**What to work on**:
a. According to the jellyfish reading passage, what do the warts on Morbakka fenneri contain?
b. Continue the reading passage about the Morbakka fenneri jellyfish from where it stops.

**Reading passage**:
==*==

Morbakka fenneri

Scientific classification
- Kingdom: Animalia
- Phylum: Cnidaria
- Class: Cubozoa
- Order: Carybdeida
- Family: Carukiidae
- Genus: Morbakka
- Species: M. fenneri
- Binomial name: Morbakka fenneri Gershwin, 2008

= Morbakka fenneri =

- Genus: Morbakka
- Species: fenneri
- Authority: Gershwin, 2008

Species of jellyfish

Morbakka fenneri, also known as the Moreton Bay stinger or the fire jelly, is a small box jellyfish found in the waters of Australia and Thailand. It has a transparent bell shape with four mauve colored tentacles that are each 50cm long. Additionally, they have various warts, which contain nematocysts, the source of their venom. It is hard to capture this jellyfish to study it due to its small size, fragility, toxicity, and similarity to other species of box jellyfish.

==*==

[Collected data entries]
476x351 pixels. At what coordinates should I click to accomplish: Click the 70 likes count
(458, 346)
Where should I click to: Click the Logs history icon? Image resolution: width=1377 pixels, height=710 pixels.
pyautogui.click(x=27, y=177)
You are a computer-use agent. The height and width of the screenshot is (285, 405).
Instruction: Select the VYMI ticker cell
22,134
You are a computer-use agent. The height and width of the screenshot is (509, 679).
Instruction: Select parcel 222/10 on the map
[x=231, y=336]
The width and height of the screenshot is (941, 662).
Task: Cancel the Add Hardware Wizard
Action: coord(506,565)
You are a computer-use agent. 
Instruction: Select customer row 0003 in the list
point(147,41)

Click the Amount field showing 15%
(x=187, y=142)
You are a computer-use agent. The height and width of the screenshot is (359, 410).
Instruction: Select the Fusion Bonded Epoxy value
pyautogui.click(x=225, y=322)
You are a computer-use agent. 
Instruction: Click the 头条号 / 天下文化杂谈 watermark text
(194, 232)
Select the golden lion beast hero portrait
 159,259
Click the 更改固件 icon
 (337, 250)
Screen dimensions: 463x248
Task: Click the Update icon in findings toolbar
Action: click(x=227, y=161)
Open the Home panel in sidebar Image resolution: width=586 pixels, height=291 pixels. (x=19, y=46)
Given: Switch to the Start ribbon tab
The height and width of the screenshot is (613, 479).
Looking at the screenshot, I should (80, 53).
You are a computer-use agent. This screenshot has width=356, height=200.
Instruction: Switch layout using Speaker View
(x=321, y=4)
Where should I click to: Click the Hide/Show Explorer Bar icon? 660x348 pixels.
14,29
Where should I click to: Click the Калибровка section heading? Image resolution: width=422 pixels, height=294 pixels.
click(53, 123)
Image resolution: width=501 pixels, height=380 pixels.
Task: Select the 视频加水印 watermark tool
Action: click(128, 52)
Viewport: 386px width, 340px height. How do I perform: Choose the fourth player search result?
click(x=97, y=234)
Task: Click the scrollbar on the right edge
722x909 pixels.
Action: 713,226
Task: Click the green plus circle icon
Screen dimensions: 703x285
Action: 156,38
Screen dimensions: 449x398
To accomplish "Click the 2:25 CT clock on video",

==*==

**Answer section**:
a. They contain nematocysts, the source of the jellyfish's venom.

b.
Morbakka fenneri is a relatively rare species of jellyfish, only occasionally found and solitary. Unfortunately, since they aren’t very well studied, there is no information about the life cycle, reproduction, general behavior or relationships with other organisms and the environment.

The sting from this species results in symptoms similar to Irukandji syndrome. The wound is typically 10mm wide and is followed by an immediate burning sensation. If left untreated, it can become necrose, pruritic, and vesicule.